Researcher honored for groundbreaking work on gene expression
Grunstein was recognized for his groundbreaking research showing that histones play an important role in gene expression.

Michael Grunstein, a distinguished professor of biological chemistry at the David Geffen School of Medicine at UCLA, has been awarded the 2018 Albert Lasker Basic Medical Research Award for his groundbreaking research on gene expression. He shares the award with C. David Allis of Rockefeller University in New York.

Grunstein provided the first demonstration that histones — the proteins that package DNA within chromosomes — are more than inert structures that serve simply as spools for DNA. Working with his team at UCLA, he showed via experiments with yeast that histones actually play an important role in gene expression.

That expression — often described as the turning "on" or "off" of genes — is crucial to the development of every aspect of the body. A greater understanding of histones' role in this process has provided a deeper insight into both normal and abnormal development. Because abnormal development can lead to diseases and other health disorders, the discovery created new avenues for research and treatment.

"As dean of the David Geffen School of Medicine and a colleague of Michael's for the past 20 years, it is both a personal and professional honor to see his scientific creativity and unwavering pursuit of new biological insights recognized by the Lasker committee," said Dr. Kelsey Martin, dean of the Geffen School of Medicine. "His pioneering work fundamentally changed our understanding of one of the most basic aspects of biology — the regulation of which genes are turned on and off in each cell — and opened the door for new therapeutic approaches to disease."

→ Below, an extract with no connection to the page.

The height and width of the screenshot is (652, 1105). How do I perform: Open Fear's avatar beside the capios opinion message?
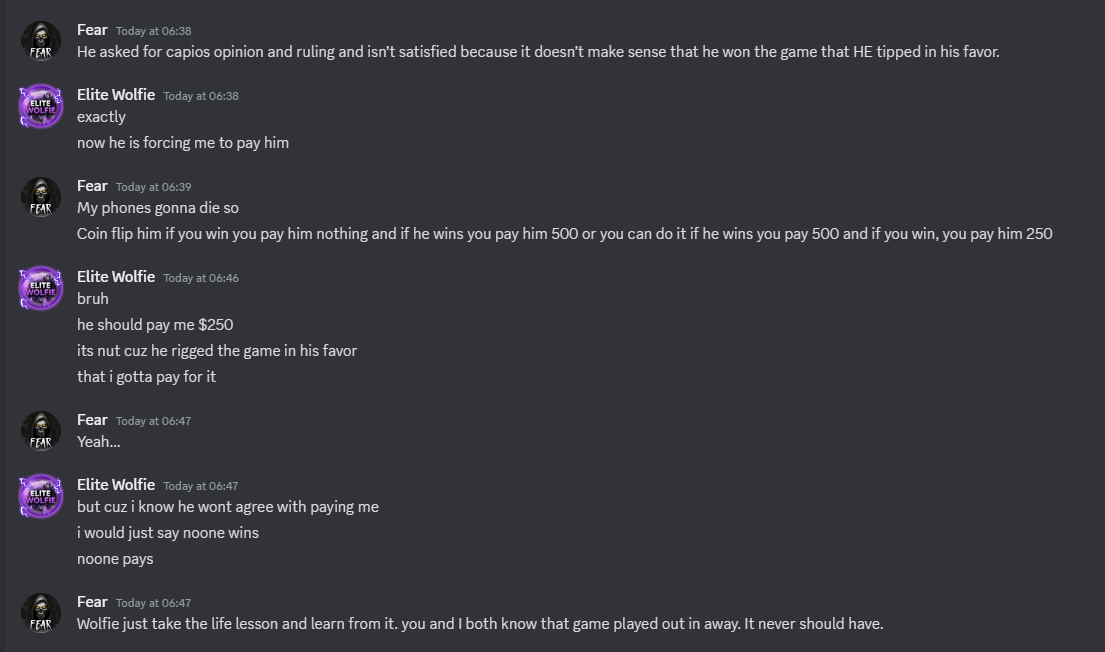41,41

Born in Romania to Holocaust survivors, Grunstein moved to Montreal, Canada, as a child. He earned an undergraduate degree from McGill University in Montreal and a PhD from the University of Edinburgh in Scotland. He did his postdoctoral training at Stanford University in Palo Alto, California, where he invented the colony hybridization screening technique of recombinant DNAs in the lab of David Hogness, an influential biochemist, geneticist and developmental biologist laboratory.

Soon after coming to UCLA in 1975, Grunstein and his team pioneered the genetic analysis of histones in yeast, showing for the first time that histones are regulators of gene activity in living cells. They also showed that the presence or absence of a particular chemical group, known as an acetyl, at certain spots within histones helps turns the genes on and off.

Allis, with whom Grunstein shares the award, discovered that an established gene co-activator can add acetyl groups to histones and that this modification is crucial for efficient gene expression. His findings sealed the connection between histone modifications and genetic regulation.

"Professor Grunstein has been a valued member of our UCLA community for 43 years, and we are extremely proud of his paradigm-shifting work and the impact it has had in advancing the frontiers of medicine," said Dr. John Mazziotta, vice chancellor of UCLA Health Sciences and CEO of UCLA Health.

The Lasker Awards, widely regarded as America's top biomedical research prize, will be presented Sept. 21 in New York by the Lasker Foundation. The organization seeks to increase support for biomedical research by celebrating the power of biomedical science to save and improve human lives.

The foundation's statement announcing this year's winners read, in part: "With these awards, we honor innovative scientific thinking and years of dedicated meticulous research that expanded knowledge and improved health. These researchers made groundbreaking discoveries, but not all at once. Their achievements came piece by piece, with each step depending upon continued funding and societal support."

Referring specifically to Grunstein and Allis, the foundation said the scientists revealed a previously hidden layer of gene control that contributes meaningfully to biological processes. Because of their work, it said, researchers have discovered that errors in histone modifications contribute to several developmental disorders and various forms of cancer, providing new targets for potential therapies.